During this time I maintained a regular schedule of exhibitions in the USA and Europe. But by 1989 it had become clear that our two sons would need more opportunities than we could offer them in the remote Highlands. A choice had to be made to move closer to the urban areas of the UK or return to the USA.
In 1989 we emigrated again to the Philadelphia area of the USA. Free of the need to run a business, I was again able to weave what I felt inspired to weave. My work could evolve!
Pastel and Fibre
In the 90’s I started playing with pastel. It was fun to have a more immediate medium. I could even get my hands dirty!. First representative pieces, then some incorporating fibre. Fibre and pastel seem quite alike in their visual qualities and work well together.
Mixed Media
By the 2000s my work was becoming more like mixed media collage as I incorporated different materials.
These years also allowed time to teach spinning, knit “prayer shawls’ and learn to digitize and print my work.
Musical Influence
It is difficult to imagine my life without music: I have been singing in choirs since I was a child and have had the privilege of singing literally hundreds of works from the choral repertoire.
Sometimes my work as an artist is influenced by a piece I am rehearsing, sometimes influenced just by having music playing in the background. Sometimes a particular piece of music becomes the art work, as in “The Silver Swan” (By Orlando Gibbons), other times actual fragments of the printed music become part of the piece as in “Voices in the Choir”
Here and Now
Much has happened since the beginning of this story. My husband has become an Episcopal priest with his own parish, all our parents, aunts and uncles have died, and our two sons have grown into fine adults with creative projects of their own in music and sound, film and IT.

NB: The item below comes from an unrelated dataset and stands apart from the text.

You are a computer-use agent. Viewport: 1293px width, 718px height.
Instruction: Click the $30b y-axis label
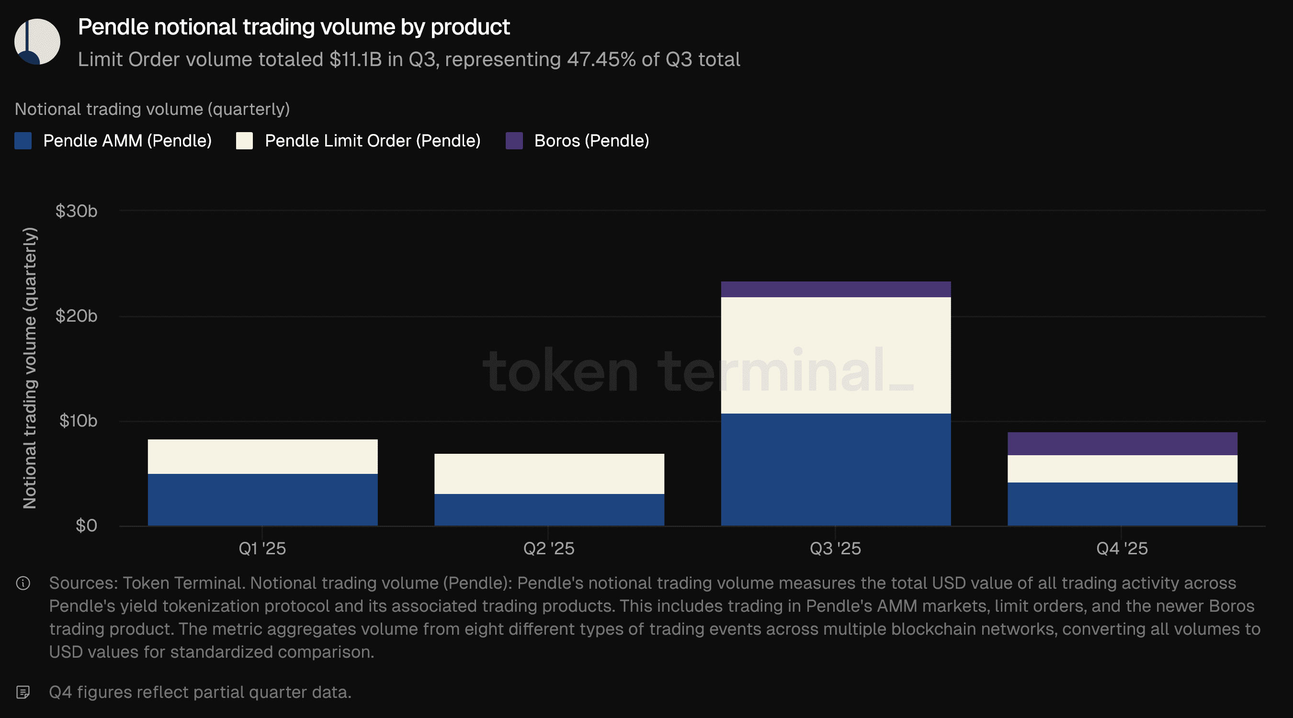click(76, 211)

For eight years with a doctor friend I managed a Clinic for people with no health insurance. Now retired from that I again spend my days in my studio and garden.
I have been trying in my pastels to capture the mist, sea and sky of home…the ‘haar’ as it’s sometimes called. These have become more abstract as time has gone on and have inspired a new style of tapestry in which I try to create the ‘feel’ of the mist. They are woven in mohair and brushed…it is almost like like painting in mohair and I am excited to see where they will lead me!
I am thrilled to now be working in my new studio in The Spring City Mill Studios.
Everything Changes
In the spring of 2020 the Corona virus hit. I have been fortunate to be able to work from home (although I miss my new studio) and I have had a burst of creativity! I began to work on a small scale in oil pastel. Initially I hoped they would be a new inspiration for tapestries, but I found I enjoyed these small works for themselves. Here are a few of my favourites. The growing collection can be found in the NEW section under OIL PASTELS.
Who knows what lies ahead, but I am grateful for the gifts I have been given, and will continue to use them as long as I can. I am sure this is not the end of my story!